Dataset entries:

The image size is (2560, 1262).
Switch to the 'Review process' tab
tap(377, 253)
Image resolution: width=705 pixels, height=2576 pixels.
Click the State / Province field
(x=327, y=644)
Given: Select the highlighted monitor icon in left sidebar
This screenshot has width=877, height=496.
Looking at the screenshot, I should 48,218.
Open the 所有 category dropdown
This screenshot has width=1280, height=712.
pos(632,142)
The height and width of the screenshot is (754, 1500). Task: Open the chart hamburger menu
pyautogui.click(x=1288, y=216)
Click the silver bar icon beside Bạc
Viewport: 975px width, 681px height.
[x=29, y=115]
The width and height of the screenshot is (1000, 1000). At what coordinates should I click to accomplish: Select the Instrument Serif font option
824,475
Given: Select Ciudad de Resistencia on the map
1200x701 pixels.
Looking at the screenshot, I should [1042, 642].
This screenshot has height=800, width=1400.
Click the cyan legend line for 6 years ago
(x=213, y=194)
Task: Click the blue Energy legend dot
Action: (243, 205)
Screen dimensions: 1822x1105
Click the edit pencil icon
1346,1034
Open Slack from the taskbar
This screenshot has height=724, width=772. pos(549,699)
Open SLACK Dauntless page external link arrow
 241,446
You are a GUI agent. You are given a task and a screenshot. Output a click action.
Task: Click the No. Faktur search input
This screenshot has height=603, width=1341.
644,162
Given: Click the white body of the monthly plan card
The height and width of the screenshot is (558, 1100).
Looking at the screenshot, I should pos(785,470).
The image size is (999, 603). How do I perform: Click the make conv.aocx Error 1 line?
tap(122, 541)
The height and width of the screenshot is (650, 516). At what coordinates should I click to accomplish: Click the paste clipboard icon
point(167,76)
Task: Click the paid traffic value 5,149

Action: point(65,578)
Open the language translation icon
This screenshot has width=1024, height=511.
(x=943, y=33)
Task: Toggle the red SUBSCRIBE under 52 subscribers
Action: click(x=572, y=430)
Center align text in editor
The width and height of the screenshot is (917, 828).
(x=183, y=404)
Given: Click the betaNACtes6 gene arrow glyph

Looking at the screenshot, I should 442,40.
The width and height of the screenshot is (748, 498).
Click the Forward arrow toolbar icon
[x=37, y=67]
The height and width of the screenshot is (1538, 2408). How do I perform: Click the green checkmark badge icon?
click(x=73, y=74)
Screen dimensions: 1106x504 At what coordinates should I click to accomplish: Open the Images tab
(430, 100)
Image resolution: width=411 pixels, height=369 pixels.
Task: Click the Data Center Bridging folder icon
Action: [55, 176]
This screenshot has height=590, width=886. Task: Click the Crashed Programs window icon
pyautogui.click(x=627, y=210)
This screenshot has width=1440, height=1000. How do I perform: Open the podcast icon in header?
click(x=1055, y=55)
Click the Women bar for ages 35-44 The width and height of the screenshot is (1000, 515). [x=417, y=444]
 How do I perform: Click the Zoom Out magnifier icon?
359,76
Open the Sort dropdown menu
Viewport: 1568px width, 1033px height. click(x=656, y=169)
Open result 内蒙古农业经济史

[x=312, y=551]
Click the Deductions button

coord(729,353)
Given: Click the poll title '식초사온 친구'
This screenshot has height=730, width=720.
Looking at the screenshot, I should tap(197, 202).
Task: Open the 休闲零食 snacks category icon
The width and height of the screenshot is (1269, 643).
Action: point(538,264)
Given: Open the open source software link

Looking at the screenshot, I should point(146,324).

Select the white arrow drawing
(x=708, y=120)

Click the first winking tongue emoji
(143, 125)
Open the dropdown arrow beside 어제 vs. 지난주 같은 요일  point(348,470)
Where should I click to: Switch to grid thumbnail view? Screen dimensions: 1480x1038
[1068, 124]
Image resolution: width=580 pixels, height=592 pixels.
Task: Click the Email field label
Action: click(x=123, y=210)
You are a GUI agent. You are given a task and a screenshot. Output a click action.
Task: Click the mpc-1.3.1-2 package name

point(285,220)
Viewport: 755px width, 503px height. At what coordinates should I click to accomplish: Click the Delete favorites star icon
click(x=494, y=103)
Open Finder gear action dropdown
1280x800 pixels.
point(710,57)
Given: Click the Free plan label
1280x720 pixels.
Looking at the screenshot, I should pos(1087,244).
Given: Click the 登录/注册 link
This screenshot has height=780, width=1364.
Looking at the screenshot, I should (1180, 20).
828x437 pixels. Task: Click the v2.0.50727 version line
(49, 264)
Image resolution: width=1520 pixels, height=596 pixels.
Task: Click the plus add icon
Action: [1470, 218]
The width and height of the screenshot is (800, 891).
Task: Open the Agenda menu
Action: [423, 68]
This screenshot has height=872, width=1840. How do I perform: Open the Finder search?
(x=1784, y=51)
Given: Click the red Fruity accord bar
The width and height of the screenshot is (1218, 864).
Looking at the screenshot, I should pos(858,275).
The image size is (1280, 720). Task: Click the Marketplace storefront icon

ACTIVITY:
Search the records for the string "plan" and report each line that has it.

ANSWER TO THE PROBLEM:
Given: Click the white body of the monthly plan card
Given: Click the Free plan label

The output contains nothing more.